Previously on…
I finished up my previous series about how I started to explore the consultant side of the IT sector.
This blog post starts a new series. Below you can find a bullet list of what is used in this project. The topics on which I’ll be blogging are DevOps, Analyses, Development, Acceptance Environments, Documentation and Knowledge sharing. This way, I have some structure on what I can write about next.
Through this, I want to inspire others or have discussions about why other approaches can be more beneficial.
Context
I help deliver a project that will enable a user to signup into the customer portal using a registration system. The customer asked me to develop two Web App services that are functioning as REST APIs.
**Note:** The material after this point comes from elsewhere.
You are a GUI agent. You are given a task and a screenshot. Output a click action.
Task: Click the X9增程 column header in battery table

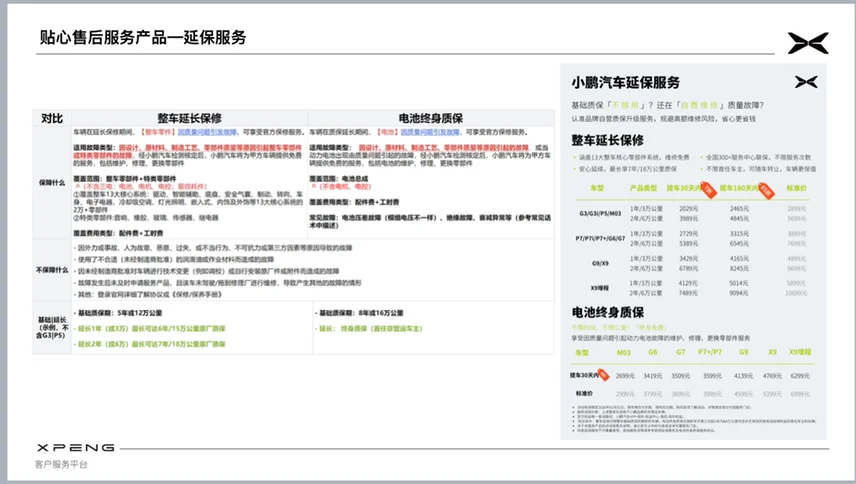tap(799, 353)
When a user signs up, he will have two options:
- Using Auth0 and ItsMe, so the user can be verified using the ItsMe app
- Using personal data with verification sent by SMS or email
Technology Used
DevOps
I do not have access to create pipelines and resources in Azure DevOps. However, I do function as a lead for my services so I do work closely with the DevOps persons when problems arise or information is needed.
- All services make use of continuous integration as well as continuous development. The customer describes what branching strategy I should use.
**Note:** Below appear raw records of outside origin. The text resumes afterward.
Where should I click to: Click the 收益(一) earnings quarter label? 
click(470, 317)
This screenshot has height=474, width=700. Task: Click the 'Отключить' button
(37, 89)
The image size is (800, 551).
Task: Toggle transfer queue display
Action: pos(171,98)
- The entire solution is deployed using Web App ASE on Azure.
Analysis
This has already been done by the enterprise architect and the business analyst. What I did was help with:
- Clarifications and documents to reflect what is development
- Challenging content of access tokens
- Challenging REST-call signatures
Development
The setup of the solution consists of a service-oriented architecture. With some good faith, you can see some resemblance with the microservice-oriented architecture.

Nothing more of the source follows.